8. Wood Screw Clamps
Old dogs can learn new tricks:
The old school. Wood screw clamps have been around for a long, long time. They use metal screws to tighten and loosen two blocks of wood at either end.
Still got it...
There are a lot of fancy, expensive, metal clamps out on the market right now. I personally have wondered why experienced woodworkers keep coming back to these strange looking clamps.
The bottom line:
These clamps won’t mar your work surface. The deep throat gives you more reach on your piece... and the unique tightening system lets you work with angled pieces too.
Think of it like a rite of passage:
The more you use these guys, the better you are at woodworking 😉
Our recommendation: Bessey LHS-10
The nice oiled maple of these Bessey clamps gives them a clean, modern feel. The threads are steel and treated to prevent rust:
All you need to know is that these clamps will last a lifetime.
9. F-Clamps
The devil’s in the details:
F-clamps and bar clamps are basically two different words for the same thing.
That being said, there are subtle differences:
If you use the word “F-clamp”, it usually refers to a smaller clamp, where “bar clamp” refers to a larger clamp. F-clamps, like C-clamps, get their name from their shape.
Not too big, not too small...
F-clamps can be used in many of the same applications as C-clamps and bar clamps.
They’re like the goldilocks of clamps: just right.
Smaller F-clamps can get at the tight spots that C-clamps can, but will usually have a much wider throat.
Our recommendation: Yost F-Clamp
We like this Yost clamp. It’s iron, it’s 12”, you don’t know what you’ll do with it until you use it.
But I guarantee that you’ll use it often.
10. Edge Clamps
A peculiar sort...
Edge clamps are an interesting sort of specialty clamp that can apply pressure from three sides. It’s basically a C-clamp with a third clamp perpendicular to the “C”.
Truly a specialist:
These clamps will be useful whenever you need to clamp wood to the edge of panels.

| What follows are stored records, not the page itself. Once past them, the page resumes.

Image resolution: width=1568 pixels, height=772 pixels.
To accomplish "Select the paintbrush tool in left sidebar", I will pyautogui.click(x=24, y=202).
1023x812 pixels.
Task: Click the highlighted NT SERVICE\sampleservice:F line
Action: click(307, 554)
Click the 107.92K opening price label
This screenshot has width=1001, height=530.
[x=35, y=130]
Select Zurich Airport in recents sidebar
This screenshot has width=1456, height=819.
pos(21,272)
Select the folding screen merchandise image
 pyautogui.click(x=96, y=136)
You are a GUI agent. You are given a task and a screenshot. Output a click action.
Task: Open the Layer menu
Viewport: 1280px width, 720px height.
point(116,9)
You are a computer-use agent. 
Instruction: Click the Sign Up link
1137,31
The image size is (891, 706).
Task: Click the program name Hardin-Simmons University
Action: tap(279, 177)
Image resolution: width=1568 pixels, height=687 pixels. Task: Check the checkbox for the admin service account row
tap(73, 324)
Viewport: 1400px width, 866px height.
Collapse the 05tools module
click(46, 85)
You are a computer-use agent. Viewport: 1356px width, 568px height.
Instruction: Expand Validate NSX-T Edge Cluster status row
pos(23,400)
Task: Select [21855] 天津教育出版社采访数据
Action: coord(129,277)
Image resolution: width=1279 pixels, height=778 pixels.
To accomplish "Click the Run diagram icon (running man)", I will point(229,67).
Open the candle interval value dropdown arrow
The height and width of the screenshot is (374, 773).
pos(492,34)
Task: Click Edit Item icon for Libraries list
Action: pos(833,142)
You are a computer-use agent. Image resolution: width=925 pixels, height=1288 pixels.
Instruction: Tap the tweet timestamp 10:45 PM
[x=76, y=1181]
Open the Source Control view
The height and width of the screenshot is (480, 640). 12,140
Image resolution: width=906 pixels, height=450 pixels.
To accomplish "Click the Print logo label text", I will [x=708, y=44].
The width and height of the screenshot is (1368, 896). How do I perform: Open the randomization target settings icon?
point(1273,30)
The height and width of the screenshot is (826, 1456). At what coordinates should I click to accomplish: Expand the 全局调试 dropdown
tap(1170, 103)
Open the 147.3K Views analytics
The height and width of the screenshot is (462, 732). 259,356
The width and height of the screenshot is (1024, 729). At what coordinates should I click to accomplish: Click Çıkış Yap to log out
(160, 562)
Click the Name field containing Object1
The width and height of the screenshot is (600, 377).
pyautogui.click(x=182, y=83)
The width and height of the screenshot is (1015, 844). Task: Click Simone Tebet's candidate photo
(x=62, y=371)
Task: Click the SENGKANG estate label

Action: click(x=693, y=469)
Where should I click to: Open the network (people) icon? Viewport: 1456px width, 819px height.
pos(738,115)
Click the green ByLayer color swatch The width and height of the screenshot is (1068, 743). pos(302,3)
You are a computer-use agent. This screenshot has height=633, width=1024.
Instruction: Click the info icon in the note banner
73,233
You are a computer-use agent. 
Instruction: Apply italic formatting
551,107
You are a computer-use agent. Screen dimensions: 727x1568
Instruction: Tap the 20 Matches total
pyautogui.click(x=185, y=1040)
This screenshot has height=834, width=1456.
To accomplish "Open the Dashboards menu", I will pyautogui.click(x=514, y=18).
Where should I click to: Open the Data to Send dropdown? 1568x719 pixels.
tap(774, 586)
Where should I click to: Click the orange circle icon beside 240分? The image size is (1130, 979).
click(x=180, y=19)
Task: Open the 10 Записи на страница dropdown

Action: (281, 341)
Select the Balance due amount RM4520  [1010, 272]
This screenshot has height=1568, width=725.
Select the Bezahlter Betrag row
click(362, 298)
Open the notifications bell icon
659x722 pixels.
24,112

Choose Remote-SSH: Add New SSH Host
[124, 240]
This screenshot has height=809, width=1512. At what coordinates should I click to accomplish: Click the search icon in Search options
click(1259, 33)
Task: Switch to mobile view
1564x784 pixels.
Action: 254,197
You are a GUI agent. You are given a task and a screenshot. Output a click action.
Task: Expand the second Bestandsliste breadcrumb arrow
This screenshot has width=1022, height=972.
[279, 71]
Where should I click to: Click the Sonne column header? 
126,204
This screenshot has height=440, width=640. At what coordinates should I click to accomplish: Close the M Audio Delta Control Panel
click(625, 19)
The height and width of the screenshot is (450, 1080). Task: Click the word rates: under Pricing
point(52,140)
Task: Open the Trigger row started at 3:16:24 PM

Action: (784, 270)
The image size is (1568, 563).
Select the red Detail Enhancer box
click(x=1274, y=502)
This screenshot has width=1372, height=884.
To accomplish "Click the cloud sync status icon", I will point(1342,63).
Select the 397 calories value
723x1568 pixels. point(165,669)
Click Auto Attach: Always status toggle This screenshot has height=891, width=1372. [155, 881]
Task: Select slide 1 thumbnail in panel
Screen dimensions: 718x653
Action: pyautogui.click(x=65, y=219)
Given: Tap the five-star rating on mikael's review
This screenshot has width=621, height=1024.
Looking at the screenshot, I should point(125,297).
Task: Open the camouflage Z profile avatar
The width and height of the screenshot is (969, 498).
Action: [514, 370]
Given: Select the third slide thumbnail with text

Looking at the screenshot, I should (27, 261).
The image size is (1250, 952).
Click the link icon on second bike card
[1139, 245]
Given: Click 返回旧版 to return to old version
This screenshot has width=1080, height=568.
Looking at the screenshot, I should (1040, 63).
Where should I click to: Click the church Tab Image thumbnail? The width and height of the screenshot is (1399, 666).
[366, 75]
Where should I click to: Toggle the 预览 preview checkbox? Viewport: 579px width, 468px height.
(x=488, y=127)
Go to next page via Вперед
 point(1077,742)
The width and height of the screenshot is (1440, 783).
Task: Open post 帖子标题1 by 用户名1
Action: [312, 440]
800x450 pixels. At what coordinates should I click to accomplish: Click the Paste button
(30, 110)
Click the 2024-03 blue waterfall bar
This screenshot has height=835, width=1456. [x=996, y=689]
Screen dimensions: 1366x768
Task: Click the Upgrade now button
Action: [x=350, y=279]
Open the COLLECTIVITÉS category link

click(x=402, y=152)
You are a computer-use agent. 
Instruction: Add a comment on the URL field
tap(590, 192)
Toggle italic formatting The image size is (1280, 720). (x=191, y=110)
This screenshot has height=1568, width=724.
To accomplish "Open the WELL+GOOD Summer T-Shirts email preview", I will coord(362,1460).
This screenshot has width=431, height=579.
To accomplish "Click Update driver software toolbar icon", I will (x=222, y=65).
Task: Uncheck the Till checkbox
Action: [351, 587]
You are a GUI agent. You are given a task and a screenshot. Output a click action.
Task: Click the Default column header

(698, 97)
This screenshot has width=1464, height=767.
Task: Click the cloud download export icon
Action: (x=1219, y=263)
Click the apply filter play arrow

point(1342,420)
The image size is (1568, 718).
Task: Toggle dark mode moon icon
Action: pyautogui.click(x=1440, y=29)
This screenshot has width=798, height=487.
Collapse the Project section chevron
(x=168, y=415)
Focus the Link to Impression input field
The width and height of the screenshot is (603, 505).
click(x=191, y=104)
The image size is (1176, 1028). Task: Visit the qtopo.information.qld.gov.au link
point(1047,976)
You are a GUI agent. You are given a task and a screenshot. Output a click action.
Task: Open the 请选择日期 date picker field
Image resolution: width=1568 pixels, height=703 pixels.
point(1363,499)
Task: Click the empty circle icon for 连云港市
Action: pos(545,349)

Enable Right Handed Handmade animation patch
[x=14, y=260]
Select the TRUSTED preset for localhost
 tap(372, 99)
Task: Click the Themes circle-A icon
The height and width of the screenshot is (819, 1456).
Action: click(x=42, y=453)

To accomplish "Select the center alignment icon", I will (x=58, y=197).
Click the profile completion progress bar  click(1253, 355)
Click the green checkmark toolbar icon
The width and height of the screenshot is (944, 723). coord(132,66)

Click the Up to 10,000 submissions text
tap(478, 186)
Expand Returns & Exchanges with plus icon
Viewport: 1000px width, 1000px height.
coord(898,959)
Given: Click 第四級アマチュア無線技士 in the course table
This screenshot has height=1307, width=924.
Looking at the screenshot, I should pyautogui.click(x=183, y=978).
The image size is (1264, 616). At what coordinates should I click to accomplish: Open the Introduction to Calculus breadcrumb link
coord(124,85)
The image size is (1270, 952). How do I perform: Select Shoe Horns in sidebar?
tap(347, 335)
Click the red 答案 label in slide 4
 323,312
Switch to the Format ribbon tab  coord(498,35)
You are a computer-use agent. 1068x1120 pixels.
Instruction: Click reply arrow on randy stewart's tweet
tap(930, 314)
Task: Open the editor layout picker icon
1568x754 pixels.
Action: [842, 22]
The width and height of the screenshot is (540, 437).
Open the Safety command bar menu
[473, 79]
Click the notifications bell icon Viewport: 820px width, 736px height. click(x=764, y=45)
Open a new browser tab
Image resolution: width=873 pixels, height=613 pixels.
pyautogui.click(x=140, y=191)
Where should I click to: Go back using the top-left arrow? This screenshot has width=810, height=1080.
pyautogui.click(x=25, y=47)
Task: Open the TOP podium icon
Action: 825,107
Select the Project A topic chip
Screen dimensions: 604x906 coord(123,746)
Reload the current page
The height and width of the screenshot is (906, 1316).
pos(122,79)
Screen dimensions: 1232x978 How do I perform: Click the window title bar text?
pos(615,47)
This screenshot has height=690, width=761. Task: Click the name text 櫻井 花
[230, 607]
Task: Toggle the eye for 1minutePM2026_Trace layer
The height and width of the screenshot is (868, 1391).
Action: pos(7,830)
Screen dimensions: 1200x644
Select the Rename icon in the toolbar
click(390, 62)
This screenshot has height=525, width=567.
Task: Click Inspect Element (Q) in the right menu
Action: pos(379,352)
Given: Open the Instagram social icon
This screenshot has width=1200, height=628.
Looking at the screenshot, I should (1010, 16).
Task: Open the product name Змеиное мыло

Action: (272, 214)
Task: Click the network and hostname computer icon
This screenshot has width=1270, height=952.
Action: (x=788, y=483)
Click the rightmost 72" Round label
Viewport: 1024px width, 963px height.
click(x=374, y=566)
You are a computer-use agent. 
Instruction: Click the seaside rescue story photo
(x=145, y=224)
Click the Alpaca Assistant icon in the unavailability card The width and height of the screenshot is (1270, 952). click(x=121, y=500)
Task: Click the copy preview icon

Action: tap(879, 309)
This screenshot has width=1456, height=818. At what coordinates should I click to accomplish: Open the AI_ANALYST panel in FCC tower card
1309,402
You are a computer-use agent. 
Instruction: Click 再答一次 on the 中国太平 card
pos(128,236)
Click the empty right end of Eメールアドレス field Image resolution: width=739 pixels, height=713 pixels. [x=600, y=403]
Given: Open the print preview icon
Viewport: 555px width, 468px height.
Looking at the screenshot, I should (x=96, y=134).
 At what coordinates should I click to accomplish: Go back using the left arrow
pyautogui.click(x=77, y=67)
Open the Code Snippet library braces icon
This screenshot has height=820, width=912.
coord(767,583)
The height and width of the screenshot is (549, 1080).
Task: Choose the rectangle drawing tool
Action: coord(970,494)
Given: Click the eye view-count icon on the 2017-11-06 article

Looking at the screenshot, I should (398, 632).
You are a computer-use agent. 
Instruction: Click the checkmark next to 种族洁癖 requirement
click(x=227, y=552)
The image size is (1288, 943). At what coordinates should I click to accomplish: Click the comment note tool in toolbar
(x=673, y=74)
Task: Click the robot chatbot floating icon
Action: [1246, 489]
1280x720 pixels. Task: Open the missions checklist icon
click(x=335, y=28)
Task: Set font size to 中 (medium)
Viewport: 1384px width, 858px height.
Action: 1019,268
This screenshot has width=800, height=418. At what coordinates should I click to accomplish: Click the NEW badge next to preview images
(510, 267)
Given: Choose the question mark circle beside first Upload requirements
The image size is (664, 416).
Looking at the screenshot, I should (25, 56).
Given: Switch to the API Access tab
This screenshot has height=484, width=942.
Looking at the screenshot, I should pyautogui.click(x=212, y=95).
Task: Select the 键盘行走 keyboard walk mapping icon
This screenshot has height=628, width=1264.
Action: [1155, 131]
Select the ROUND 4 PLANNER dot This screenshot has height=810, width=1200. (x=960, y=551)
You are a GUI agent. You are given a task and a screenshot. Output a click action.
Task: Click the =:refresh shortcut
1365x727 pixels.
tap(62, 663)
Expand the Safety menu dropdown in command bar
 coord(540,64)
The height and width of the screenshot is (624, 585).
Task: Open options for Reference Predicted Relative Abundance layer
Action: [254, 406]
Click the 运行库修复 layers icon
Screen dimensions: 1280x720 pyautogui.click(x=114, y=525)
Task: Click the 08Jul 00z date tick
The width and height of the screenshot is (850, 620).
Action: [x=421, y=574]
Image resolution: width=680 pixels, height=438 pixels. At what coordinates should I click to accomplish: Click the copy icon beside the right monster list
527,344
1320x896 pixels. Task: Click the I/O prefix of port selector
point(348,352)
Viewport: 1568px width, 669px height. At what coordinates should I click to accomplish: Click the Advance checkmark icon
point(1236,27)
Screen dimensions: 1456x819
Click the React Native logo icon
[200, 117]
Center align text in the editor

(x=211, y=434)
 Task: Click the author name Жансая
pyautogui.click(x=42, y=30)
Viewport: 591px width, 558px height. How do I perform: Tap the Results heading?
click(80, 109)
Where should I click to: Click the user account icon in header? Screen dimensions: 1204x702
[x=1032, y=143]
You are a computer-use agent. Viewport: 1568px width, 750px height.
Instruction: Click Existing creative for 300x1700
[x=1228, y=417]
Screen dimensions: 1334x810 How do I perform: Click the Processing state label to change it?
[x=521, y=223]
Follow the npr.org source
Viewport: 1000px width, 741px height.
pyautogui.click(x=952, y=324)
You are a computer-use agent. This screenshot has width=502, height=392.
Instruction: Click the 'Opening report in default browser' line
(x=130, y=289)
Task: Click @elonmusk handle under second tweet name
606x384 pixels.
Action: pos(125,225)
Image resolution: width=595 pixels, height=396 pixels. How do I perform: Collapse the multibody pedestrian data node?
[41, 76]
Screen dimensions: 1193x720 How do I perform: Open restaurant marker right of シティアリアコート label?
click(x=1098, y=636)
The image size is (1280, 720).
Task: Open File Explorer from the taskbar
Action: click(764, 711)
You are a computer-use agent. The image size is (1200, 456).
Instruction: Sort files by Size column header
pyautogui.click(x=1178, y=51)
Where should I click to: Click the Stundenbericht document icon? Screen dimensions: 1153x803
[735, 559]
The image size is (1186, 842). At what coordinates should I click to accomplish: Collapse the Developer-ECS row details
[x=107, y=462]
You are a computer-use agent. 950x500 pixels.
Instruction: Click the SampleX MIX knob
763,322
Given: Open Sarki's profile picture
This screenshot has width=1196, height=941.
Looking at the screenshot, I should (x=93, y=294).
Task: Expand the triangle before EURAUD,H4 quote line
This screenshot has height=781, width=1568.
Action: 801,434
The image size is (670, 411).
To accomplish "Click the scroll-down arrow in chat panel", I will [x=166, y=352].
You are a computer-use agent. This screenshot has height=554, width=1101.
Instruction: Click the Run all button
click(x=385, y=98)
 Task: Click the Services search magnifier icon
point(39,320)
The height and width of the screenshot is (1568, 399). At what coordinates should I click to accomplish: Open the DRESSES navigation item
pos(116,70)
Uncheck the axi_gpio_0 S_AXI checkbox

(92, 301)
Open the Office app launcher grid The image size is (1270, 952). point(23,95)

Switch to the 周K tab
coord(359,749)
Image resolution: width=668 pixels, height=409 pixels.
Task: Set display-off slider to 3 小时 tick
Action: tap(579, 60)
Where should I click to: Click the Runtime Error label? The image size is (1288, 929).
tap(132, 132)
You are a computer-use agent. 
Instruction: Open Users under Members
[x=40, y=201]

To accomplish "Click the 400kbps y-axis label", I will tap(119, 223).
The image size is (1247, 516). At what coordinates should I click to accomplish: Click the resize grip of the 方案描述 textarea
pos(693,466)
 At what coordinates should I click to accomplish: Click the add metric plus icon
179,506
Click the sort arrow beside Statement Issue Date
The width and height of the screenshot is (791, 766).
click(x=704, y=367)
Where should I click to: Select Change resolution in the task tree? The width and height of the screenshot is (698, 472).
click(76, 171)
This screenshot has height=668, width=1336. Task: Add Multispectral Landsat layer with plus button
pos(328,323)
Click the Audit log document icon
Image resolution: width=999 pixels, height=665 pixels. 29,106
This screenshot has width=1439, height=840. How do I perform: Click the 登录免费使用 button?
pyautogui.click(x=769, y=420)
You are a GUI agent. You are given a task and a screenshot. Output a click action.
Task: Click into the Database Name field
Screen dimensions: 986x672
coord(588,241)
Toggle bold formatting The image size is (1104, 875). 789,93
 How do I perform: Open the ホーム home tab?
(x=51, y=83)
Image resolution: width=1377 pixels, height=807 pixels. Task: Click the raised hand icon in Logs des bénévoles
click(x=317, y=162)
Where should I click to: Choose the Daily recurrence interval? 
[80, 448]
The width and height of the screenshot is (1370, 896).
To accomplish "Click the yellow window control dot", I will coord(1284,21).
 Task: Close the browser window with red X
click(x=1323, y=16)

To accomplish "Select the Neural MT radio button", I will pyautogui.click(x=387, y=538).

Say you’re making a bookshelf out of nice maple boards. You’ve got your shelves made, but then decide you’d like the shelves to have walnut on the edges. You could use bar clamps, but you don’t have any long enough for the length for the shelf. This is a problem...
...if you don’t have edge clamps.
Edge clamps would attach to any edge and allow you to clamp your wood easily. Again, this is a specialty clamp that doesn’t see use in a wide variety of situations.
But, that doesn’t mean it can’t shine.
Our recommendation: Bessey EKT55
We like the Bessey EKT55 because it’s a one-hander. That way you can fuss with one hand while you clamp with the other. It just makes everything easier.
Look:
The pressure pads will keep your work safe and the aluminum frame is both sturdy and light. Without a doubt, this tool will be a delight should you have use for it!